Wie sehr hat sich der organisatorische Alltag im Kino verändert?

MICHAEL STEJSKAL:
  In organisatorischer Hinsicht sind wir ständig damit beschäftigt, je nach Vorschriften unsere Dispositionen neu zu adaptieren. Der Alltag ist in jeder Hinsicht sehr mühsam geworden: Angefangen damit, dass die Beginnzeiten auseinandergezogen werden müssen, damit nicht zuviele Menschen gleichzeitig im Foyer sind. Das bedeutet einen Verlust der besten Programmslots für die anderen Filme. Allein durch die Ausdehnung der Betriebszeiten, um über mehr Vorstellungen mehr Zuschauer zu bekommen, entstehen wieder höhere Kosten, gleichzeitig sind wir in der Personaleinteilung weniger flexibel.  Die Handläufe, Kassen, Stehtische etc. müssen regelmäßig desinfiziert werden, die Zuschauer über die Notausgänge die Säle verlassen etc. Das sind, jedes für sich genommen, keine großen Dinge, die Summe aller Faktoren macht etwas aus. Wir sind als Struktur schwerfälliger geworden und müssen gleichzeitig viel flexibler sein als sonst.

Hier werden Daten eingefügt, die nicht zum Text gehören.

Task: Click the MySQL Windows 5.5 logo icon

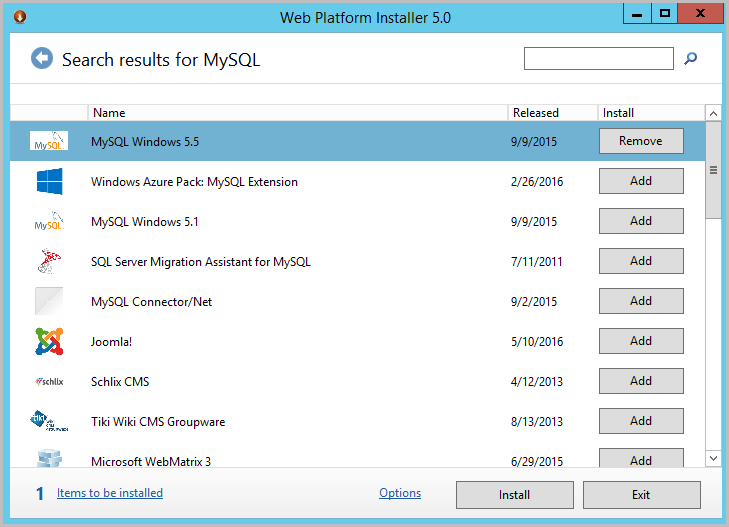Action: (x=49, y=142)
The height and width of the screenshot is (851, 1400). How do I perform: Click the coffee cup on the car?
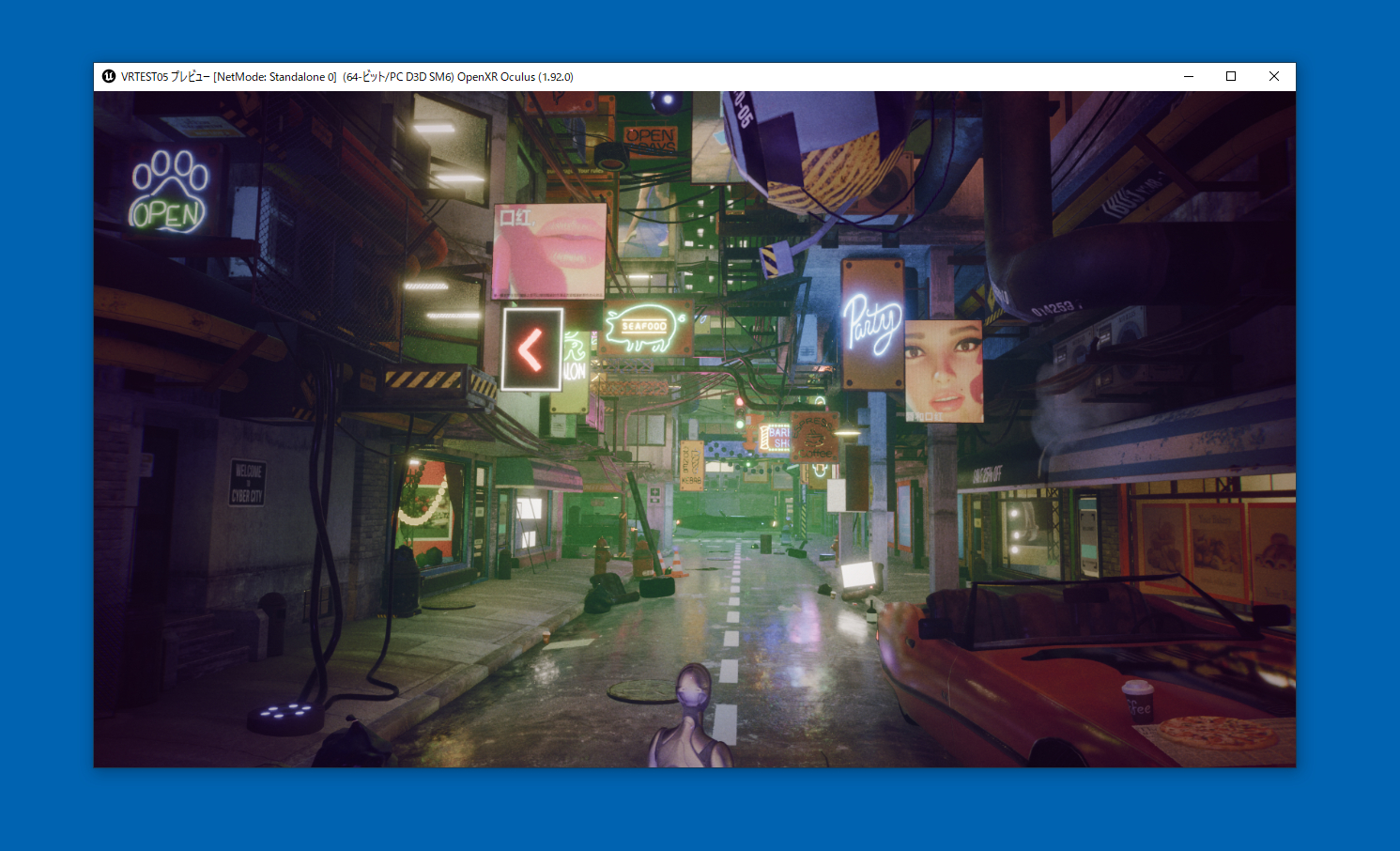[x=1138, y=700]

Wie sieht Ihr Blick in die Zukunft aus: Hat dieser Bruch unwiederbringliche Einschnitte für das Kino gebracht?

MICHAEL STEJSKAL:
Ums Kino mache ich mir langfristig überhaupt keine Sorgen. Es hat schon so viele Krisen überlebt. Die Menschen lieben, brauchen, wollen das Kino. Es wird möglicherweise eine Frage der Quantität. Aus jeder Krise ist das Kino einerseits gestärkt hervorgegangen, andererseits sind nach jeder Krise die Zuschauerzahlen und damit auch die Anzahl der Kinos geringer geworden. Man darf sich keine Illusionen machen. Ich glaube nicht, dass alle das überleben werden. Ich unterstütze da in keiner Weise die wirtschaftsdarwinistische Auffassung, die es für gut befindet, wenn nur die Stärksten überleben. Ich erhoffe mir Unterstützung für jene, deren Existenz in Gefahr ist, damit sie es überleben, weil ich glaube, dass sonst etwas unwiederbringlich verloren geht. Es wird vom Ausmaß der politischen Unterstützung abhängen, wie viele überleben. Dass es ein Großteil der Kinos weiterhin geben wird, daran habe ich keinen Zweifel. Man darf sich aber keine Illusionen darüber machen, wie mühsam die kommenden drei bis vier Jahre sein werden.


Interview: Karin Schiefer
September 2020





«Ein Blick auf die Kinoprogramme zeigt, dass diese noch unruhiger geworden sind. Um irgendwie auf Zuschauerzahlen zu kommen, ist man als Kinobetreiber derzeit ja gezwungen, Kraut und Rüben zu spielen, wie man es noch nie zuvor getan hat. Zugkräftige Produktionen, die über mehrere Wochen Zuschauerzahlen sichern könnten, sind rar gesät. Dazu kommt, dass man zurzeit mühsam das Publikum zusammenhalten muss. Ich habe noch nie so viel gearbeitet und so wenig Umsatz gemacht.»